Вечером вышли посидеть в саду Иордан, Гарсиа и Дарио, в завязался меж ними один из ученых диспутов о сущности бога. Мигель, усталый, лежал возле на траве, глядя на верхушки померанцевых деревьев и слушая спор.
Неподалеку, не зная ничего об утонувшей овце, брали в колодце воду монахи, чья очередь была работать, и носили в больницу.
Брат Гарсиа молвил восторженно:
- Беспредельным одиночеством окружен бог, и великая тишина вокруг него...
- Нет! - с жаром перебил его Дарио. - Бога окружают сонмы ангелов. Райское пение раздается вокруг престола его...
- А я говорю - великая, леденящая тишина царит там, где пребывает бог, - повторяет Гарсиа.
- Он - всюду. Он - во мне, в тебе, Дарио, и в тебе, Гарсиа, и в той розе, и в пчеле, вьющейся над нею...
- Безбожные речи! - восклицает Дарио.
- Может быть, он даже в мертвой овце? - раскидывает ловушку Гарсиа.
- И в мертвой овце, и в ее костях...
Дарио резко отмахнулся:
- Ты говоришь, как еретик, брат Иордан!
- Разве ты не любил эту овцу? - спрашивает тот.
- Ну, любил, - допускает Дарио.
- И не отложилось ли в ее глазах немного от этой любви?
- Ты куда гнешь? - вскидывается Гарсиа.
- Во всем есть нечто от бога - во всем сущем.
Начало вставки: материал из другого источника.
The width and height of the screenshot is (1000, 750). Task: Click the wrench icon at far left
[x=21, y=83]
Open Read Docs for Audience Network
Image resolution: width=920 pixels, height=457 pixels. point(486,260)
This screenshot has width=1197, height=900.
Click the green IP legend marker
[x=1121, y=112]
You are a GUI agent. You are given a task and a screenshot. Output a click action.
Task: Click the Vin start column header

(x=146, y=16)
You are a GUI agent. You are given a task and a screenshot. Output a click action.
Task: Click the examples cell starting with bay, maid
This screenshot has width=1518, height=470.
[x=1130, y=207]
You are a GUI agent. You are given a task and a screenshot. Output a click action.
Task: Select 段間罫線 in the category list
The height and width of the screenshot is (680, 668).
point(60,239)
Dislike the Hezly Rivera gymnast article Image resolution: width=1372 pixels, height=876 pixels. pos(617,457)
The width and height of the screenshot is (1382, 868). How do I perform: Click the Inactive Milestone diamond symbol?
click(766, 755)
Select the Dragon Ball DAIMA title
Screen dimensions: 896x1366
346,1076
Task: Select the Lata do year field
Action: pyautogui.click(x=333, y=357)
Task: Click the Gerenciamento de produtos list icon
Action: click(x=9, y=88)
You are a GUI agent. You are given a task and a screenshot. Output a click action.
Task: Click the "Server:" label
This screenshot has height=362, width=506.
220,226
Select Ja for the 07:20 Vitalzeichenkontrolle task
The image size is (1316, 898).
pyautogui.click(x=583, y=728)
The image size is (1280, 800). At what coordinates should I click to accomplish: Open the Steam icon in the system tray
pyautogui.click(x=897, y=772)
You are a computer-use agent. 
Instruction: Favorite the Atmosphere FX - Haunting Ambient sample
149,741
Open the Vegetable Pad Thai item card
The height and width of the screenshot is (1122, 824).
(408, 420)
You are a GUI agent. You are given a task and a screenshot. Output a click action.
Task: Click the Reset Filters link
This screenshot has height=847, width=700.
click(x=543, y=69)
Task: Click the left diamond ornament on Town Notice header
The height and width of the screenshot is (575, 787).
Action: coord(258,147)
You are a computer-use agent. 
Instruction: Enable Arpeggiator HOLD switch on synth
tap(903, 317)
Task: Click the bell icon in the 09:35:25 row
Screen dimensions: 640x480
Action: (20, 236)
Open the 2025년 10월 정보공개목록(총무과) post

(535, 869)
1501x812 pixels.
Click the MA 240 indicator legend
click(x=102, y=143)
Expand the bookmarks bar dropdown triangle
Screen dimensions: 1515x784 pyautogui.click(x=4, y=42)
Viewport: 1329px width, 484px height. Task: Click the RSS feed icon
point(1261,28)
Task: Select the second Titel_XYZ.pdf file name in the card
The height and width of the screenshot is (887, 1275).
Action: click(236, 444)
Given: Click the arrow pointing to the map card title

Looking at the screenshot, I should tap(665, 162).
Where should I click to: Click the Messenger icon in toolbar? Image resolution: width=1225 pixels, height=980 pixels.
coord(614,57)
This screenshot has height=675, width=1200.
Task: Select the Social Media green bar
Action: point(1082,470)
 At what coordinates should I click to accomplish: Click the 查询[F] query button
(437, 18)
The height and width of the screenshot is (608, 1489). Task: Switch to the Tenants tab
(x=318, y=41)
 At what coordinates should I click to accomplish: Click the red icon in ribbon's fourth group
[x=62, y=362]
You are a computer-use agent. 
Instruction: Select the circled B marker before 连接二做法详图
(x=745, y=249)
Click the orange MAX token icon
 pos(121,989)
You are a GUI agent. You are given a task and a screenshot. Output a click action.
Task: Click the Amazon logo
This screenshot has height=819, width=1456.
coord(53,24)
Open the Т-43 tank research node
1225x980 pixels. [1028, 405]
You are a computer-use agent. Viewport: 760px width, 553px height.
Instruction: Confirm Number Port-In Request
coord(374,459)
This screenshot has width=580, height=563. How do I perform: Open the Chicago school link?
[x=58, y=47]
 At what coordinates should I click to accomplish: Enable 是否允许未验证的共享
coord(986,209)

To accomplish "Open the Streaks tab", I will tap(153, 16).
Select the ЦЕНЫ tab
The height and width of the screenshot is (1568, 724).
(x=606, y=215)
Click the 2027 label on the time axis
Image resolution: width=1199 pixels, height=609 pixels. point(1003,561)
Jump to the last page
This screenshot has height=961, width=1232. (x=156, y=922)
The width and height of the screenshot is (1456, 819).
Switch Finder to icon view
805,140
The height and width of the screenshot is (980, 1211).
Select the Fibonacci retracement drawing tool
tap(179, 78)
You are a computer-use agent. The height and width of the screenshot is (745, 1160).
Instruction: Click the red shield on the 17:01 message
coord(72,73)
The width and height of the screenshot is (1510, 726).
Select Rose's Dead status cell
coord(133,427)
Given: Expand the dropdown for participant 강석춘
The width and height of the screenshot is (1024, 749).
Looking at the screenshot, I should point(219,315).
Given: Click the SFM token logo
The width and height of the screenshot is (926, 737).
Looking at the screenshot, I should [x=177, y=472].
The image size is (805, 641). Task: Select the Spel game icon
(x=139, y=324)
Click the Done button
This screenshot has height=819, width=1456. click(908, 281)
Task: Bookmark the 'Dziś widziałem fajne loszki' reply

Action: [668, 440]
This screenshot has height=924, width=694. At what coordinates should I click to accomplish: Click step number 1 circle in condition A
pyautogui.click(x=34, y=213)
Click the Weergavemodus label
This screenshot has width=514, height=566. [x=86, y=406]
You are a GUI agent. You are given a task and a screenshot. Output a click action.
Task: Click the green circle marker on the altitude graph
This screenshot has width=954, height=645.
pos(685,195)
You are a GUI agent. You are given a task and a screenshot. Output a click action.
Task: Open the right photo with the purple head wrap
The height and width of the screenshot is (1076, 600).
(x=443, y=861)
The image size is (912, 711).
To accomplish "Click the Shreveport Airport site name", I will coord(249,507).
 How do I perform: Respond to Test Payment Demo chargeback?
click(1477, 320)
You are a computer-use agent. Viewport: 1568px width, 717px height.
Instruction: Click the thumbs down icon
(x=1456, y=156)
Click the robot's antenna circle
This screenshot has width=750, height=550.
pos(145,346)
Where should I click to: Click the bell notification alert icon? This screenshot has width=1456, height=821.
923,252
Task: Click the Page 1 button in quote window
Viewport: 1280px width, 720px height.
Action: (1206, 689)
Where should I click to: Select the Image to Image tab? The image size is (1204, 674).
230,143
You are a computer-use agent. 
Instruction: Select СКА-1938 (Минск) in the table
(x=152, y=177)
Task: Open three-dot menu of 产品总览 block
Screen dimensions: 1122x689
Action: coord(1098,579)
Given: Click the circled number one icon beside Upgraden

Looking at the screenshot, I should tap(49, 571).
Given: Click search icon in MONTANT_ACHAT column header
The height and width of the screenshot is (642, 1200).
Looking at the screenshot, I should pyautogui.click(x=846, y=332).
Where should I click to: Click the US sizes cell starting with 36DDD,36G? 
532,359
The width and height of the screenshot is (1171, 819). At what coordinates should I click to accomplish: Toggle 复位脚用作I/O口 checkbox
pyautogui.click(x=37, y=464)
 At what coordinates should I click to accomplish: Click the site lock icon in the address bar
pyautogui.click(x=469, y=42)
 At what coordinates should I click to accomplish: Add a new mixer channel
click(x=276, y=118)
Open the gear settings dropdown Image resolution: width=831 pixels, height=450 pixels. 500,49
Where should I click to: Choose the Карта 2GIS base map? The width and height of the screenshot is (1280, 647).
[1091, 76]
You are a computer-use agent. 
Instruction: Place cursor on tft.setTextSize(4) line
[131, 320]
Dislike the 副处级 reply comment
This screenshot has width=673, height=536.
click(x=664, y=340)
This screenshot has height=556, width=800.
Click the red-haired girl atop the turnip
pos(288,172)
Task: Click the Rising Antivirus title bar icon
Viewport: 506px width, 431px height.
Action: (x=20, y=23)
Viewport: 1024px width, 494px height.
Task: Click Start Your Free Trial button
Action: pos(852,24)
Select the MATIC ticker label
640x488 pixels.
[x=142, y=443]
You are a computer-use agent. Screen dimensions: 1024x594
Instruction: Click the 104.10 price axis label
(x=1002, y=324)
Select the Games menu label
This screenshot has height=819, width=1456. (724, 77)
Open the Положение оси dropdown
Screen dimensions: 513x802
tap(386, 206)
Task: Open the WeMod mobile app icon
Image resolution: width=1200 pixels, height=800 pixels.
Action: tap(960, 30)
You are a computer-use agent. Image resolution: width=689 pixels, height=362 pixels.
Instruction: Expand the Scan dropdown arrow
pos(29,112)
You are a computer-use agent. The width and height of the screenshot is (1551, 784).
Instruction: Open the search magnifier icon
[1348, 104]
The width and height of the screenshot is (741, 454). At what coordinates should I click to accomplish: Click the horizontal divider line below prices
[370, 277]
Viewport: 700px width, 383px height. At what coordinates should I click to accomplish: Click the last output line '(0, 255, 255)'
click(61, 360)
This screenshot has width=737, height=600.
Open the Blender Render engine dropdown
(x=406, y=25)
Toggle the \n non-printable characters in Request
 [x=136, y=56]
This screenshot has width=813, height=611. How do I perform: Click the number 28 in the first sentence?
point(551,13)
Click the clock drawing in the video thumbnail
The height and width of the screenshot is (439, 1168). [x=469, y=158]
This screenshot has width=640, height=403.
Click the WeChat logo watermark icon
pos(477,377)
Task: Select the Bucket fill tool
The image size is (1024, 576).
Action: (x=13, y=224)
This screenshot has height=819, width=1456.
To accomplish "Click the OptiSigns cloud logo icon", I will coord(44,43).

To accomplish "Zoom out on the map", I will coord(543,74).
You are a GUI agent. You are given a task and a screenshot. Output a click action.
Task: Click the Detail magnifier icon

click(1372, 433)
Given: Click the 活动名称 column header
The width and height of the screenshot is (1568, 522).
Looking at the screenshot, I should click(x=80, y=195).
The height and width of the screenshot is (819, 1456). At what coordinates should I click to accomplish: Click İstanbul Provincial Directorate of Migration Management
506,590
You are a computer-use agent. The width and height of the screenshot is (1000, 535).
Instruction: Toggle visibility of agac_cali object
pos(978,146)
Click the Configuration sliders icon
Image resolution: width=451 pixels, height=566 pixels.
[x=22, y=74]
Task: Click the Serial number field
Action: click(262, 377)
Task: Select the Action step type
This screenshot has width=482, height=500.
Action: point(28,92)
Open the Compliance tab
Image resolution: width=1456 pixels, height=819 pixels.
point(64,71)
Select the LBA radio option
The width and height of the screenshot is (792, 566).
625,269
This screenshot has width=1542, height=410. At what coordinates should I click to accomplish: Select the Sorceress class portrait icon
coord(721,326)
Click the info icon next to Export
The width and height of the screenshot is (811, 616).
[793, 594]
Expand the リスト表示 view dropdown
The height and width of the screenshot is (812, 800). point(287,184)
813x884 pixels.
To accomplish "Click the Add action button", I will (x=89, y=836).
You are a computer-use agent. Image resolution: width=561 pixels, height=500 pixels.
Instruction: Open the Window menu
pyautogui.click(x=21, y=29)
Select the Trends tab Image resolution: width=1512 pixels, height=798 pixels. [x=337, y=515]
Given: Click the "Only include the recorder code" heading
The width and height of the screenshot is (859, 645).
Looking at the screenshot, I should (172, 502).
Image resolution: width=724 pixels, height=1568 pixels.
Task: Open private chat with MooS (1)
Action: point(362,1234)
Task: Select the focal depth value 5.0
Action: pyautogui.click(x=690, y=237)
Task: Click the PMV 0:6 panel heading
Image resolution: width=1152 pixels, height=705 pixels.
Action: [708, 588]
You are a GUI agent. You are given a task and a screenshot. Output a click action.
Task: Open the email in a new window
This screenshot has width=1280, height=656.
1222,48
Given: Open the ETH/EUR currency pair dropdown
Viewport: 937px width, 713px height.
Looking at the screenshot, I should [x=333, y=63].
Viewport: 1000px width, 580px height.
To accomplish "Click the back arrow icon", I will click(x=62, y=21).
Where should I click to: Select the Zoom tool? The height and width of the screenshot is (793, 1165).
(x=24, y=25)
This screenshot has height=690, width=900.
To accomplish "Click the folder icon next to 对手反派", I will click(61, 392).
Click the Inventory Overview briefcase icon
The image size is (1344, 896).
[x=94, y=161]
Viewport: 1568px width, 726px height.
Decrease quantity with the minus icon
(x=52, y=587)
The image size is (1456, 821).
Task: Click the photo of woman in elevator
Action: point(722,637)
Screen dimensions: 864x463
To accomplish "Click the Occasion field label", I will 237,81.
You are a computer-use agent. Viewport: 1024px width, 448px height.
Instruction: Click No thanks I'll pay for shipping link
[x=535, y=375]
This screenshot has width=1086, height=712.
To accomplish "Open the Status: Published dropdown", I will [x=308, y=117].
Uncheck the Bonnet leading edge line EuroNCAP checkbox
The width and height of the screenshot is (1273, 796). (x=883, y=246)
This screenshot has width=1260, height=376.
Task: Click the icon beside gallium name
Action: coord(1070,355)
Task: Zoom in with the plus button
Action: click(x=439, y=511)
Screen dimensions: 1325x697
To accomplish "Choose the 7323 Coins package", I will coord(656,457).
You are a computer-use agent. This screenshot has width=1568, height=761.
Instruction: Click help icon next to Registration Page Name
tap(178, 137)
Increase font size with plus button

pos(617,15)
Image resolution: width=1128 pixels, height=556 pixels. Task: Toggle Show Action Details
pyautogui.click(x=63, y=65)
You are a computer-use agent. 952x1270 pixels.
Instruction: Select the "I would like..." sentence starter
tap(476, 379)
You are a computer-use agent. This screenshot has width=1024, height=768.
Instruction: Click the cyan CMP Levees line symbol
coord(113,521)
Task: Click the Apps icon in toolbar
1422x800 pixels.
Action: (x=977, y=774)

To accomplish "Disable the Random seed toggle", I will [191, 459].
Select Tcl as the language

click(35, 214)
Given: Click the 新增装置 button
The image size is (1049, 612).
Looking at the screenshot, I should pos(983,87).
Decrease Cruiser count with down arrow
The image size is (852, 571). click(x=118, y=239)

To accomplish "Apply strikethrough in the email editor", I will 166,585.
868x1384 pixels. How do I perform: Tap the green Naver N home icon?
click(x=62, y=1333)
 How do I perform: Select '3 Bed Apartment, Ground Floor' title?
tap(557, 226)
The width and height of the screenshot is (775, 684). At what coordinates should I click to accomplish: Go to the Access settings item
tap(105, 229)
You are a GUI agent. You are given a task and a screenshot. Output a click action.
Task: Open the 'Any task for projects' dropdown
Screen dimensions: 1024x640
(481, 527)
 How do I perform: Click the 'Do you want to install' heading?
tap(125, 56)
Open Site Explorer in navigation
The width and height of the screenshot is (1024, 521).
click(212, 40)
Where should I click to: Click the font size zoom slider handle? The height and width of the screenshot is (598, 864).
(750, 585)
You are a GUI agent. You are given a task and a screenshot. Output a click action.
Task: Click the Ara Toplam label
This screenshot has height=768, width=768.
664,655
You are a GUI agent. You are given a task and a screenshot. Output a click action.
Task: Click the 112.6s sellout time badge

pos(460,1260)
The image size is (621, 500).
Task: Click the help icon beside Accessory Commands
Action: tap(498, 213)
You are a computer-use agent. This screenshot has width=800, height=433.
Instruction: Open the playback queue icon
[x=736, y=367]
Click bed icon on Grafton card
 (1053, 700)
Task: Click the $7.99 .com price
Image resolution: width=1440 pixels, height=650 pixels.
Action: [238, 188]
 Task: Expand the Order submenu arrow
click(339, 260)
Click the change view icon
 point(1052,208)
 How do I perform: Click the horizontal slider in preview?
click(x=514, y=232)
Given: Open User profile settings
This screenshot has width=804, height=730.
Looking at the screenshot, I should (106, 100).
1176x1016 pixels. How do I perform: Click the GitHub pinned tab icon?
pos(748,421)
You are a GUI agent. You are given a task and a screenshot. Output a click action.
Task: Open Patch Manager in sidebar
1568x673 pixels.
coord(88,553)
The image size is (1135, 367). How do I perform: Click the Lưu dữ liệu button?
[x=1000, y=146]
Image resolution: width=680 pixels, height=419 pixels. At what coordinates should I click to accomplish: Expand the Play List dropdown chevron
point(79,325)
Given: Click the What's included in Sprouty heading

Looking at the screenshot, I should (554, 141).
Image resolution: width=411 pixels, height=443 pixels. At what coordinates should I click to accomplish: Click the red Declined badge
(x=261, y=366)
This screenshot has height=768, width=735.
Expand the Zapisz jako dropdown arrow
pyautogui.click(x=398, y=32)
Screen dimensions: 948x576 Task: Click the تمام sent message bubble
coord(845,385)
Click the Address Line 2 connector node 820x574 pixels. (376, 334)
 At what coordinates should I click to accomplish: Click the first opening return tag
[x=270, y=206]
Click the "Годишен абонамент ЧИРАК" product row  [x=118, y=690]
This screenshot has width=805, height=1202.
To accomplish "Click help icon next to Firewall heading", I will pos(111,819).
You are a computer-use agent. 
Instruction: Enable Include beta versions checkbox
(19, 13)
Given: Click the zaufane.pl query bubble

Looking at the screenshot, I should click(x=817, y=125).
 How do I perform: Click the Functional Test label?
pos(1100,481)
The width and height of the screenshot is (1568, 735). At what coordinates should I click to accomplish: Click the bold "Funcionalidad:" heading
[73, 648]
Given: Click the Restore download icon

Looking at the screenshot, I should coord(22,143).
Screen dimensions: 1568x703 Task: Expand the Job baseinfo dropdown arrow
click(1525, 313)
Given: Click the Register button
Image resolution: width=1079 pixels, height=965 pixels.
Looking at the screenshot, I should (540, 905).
Частица бога, который один, но имеет сотни тысяч обликов и ипостасей, - есть в любом камне, в любой травинке, в каждой душе...
- Ты хочешь сказать, что у овцы есть душа? - возмущен Дарио.
- А ты в этом сомневаешься? Именно ты, чьему слову послушна была Чика и ложилась у ног твоих, глядя тебе в глаза?
- Как можете вы так говорить о самом важном? - вскипел Гарсиа. По-вашему, бог - какой-то "везде поспел", который ходит от деревни к деревне, и везде звучит его глас... Бог - на небе, и вовсе не растет он в каждом стебле, разве что приказывает стеблю расти - сам же пребывает в несказанном одиночестве, недвижный, сияющий, молчаливый...
- А ты как думаешь, Мигель? - обращается к нему Дарио.
- Правда, - улыбнулся Иордан, - скажи, отец настоятель, как смотришь ты на этот вопрос?